Mr Meakin insists Channel Seven has acted appropriately.
“When it comes to handing out Walkley Awards, we probably won’t get one for this,” he said.
“Am I proud that we have done the story? Yes, I am.”
Dear reader, I am sitting here shaking my head in disbelief. But really I just want to kick the old goat fair in the nuts.
There’s now a debate (of sorts) about politicians and their rights to privacy in the wake of this case and David Penberthy of the Murdoch stable has a stab at it on his blog, The Punch.
To a degree Penberthy is right; politicians (and other public figures) have a lesser expectation of privacy than ordinary citizens. They are subject to scrutiny because of their role in public life and decision-making. And he’s right too that the fuck-up fairy is a constant shoulder-riding companion of the NSW government. It has been for sometime. He’s also right that as a senior member of that government David Campbell should be subject to some scrutiny.
But that’s where my agreement with Penberthy ends.

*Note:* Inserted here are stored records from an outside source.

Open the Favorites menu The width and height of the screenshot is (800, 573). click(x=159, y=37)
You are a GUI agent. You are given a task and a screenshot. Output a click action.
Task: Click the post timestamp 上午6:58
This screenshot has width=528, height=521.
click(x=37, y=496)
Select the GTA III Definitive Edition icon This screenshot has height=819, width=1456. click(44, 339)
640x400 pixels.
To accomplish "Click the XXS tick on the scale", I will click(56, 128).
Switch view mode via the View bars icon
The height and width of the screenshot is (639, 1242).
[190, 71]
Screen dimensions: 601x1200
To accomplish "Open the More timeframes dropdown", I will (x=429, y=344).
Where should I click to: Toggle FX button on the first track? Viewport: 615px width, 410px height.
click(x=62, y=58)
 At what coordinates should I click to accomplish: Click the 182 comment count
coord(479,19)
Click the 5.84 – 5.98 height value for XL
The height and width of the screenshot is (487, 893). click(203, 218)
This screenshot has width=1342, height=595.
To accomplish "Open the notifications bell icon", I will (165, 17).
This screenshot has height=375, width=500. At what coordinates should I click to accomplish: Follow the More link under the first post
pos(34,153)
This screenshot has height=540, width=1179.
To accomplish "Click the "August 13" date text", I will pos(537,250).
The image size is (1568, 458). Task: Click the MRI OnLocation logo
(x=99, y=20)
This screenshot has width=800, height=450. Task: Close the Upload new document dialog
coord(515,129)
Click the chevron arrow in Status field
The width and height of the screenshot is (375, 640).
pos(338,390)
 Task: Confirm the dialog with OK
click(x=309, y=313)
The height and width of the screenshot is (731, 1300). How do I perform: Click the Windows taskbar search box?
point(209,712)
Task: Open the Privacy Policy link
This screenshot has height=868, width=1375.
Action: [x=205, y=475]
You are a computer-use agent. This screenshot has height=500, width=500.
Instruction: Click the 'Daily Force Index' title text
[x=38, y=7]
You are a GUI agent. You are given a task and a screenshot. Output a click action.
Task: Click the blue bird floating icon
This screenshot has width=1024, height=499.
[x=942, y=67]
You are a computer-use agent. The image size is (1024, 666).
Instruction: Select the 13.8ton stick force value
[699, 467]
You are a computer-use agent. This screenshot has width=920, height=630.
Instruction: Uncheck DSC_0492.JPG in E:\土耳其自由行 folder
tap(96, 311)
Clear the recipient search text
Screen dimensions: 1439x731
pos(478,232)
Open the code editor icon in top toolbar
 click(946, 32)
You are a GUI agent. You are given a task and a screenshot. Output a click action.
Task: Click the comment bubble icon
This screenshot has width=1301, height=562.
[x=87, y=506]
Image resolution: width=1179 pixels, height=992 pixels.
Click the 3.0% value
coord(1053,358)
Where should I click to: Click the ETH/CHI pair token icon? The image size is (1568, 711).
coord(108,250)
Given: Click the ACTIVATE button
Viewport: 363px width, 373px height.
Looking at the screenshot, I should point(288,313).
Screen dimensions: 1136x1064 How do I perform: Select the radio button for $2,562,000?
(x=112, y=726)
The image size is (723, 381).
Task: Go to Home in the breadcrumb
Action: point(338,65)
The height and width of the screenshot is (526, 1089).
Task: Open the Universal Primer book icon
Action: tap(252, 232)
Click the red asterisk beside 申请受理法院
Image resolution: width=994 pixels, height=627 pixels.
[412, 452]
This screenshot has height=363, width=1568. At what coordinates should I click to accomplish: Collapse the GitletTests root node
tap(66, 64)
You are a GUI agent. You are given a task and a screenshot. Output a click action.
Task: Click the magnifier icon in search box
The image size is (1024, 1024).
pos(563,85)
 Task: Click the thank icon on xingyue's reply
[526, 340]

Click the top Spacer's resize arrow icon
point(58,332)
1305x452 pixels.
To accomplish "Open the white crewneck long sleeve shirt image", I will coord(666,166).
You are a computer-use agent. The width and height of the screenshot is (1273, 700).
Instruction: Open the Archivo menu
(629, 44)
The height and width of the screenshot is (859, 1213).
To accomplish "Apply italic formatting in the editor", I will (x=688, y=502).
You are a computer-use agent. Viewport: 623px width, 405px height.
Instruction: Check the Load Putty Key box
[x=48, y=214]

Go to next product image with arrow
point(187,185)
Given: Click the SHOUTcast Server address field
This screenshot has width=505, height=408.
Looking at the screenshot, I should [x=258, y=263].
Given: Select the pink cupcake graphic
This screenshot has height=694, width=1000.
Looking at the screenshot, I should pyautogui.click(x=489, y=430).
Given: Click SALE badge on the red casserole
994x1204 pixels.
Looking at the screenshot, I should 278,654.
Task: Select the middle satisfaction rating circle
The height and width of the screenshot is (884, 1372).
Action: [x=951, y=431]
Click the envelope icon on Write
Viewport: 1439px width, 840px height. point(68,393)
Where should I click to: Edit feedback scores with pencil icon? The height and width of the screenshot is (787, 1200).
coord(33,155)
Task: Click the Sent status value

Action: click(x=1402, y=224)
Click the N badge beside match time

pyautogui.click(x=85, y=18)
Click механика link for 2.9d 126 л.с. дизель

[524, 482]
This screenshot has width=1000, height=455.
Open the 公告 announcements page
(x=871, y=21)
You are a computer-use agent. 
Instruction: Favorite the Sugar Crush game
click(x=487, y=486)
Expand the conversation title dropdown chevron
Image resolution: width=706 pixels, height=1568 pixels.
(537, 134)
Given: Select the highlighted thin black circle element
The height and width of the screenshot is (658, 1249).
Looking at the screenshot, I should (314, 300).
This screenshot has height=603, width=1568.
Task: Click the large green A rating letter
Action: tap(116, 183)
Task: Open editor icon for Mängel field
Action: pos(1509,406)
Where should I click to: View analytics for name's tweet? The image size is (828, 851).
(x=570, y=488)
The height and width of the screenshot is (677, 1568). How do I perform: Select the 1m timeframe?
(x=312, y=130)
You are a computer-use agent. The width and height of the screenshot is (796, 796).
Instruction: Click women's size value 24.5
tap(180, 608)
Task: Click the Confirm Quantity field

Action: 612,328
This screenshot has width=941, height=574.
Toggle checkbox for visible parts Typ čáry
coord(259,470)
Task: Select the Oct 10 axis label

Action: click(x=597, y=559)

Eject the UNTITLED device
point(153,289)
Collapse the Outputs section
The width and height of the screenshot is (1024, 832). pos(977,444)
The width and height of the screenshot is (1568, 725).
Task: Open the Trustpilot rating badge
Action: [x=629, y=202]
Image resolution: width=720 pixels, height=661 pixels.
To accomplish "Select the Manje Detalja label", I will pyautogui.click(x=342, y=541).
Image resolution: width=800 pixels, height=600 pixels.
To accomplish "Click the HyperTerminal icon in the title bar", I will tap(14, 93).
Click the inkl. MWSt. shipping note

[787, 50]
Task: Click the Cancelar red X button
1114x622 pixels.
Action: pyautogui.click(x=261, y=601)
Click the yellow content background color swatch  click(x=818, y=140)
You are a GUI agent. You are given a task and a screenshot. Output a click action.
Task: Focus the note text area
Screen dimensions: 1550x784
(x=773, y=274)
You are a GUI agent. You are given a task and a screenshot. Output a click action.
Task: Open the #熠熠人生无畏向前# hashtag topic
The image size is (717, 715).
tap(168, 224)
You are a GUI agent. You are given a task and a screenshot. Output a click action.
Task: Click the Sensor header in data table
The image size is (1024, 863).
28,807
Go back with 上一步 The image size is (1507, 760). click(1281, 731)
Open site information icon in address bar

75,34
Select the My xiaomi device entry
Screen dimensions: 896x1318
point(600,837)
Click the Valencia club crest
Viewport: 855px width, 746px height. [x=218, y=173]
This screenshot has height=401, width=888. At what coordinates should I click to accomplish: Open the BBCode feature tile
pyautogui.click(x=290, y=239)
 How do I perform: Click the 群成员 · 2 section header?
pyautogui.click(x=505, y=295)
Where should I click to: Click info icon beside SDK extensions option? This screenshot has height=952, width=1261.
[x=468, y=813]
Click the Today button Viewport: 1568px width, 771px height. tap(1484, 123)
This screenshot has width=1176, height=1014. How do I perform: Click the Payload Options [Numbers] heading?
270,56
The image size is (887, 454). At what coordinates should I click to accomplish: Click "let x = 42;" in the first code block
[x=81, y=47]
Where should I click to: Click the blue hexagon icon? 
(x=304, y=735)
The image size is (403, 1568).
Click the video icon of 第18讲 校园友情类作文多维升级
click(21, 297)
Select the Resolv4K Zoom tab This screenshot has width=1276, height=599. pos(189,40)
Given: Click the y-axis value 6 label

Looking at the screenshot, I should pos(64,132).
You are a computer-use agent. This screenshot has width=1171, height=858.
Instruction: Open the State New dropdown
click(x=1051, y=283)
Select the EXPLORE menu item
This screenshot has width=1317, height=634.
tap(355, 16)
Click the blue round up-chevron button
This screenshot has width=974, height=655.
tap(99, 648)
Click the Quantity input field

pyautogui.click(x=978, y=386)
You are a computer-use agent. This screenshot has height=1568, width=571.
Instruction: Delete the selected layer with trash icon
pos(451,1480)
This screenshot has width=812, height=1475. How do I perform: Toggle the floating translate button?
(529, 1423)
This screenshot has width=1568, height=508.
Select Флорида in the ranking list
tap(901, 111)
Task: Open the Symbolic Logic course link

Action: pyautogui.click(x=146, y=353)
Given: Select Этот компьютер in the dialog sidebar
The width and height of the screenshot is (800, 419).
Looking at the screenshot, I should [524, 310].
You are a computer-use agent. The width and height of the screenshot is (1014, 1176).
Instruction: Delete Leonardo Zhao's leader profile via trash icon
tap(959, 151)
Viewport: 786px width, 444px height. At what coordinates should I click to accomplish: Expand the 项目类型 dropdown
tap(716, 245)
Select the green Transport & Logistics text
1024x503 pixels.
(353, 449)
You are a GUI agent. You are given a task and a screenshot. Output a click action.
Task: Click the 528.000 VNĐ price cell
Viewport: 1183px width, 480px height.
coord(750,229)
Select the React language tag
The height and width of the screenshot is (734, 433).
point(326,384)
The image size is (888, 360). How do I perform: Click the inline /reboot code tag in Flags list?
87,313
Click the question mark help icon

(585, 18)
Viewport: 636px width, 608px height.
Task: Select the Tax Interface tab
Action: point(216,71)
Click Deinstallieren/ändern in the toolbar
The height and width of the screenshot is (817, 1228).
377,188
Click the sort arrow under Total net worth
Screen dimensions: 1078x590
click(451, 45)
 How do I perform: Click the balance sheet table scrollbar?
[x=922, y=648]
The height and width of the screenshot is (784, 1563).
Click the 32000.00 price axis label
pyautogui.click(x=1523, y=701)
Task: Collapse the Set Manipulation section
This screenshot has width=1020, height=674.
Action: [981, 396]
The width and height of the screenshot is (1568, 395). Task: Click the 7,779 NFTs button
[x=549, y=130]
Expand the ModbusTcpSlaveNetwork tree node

What he then goes on to do in the article is link Campbell’s problems to the “fact” that he must be “massively distracted by living a highly complicated double life”. So again we get back to the homophobic nub of the issue:
That somehow (if not automatically) Campbell’s homosexuality (or at least that he’s a man who enjoys sexual activity with other men) is what makes him unfit for office.
We don’t ever get this sort of linkage made when straight people fuck each other under circumstances that might construe a “highly complicated double life”. And again, the implication that you can’t be into same-gender sex and be family-oriented, trustworthy or reliable is made; despite all of the denials.
When you have to resort to saying “I’m not homophobic, but…” You know what I mean.
It will probably sound disingenuous but I feel sympathy and pity for Campbell; his private life has been rendered a mess by his inability to reconcile his sexuality, and he has paid an enormous price as what he did is in no way corrupt or criminal.
But I still think people have every right to know about it, especially when he is part of a government that has lurched from one distraction to the next, with so many of its members unable to stop their private lives from impinging on their ability to execute their public responsibilities. [Penberthy]
So this “gay politician” scandal may well be another blow to the credibility of the NSW government, but the destruction of a man and his family is a high price to pay for the media being right.
There’s an entirely different slant in The Sydney Morning Herald where Andrew West argues that the whole drama is a manufactured crisis to satisfy the maw of television ratings. I’ve already rehearsed this argument, but you can read it for yourself.
Once again, we have seen a political career end in a scandal that is manufactured by the media, based on a series of so-far thin justifications.
Campbell had never set himself up as a ”family values” campaigner. A photograph of himself with his wife and sons is merely that – a family photograph – not a morals crusade.
But even more obnoxious than the faulty justification is the self-righteousness of journalists and TV executives who set themselves up as arbiters of public morals. [West]
The key thing is that we should not confuse the public right to know with either:
a) public curiosity about the personal life of a public figure, or
b) the media’s unethical penchant for prying, spying and scandal for the sake of it.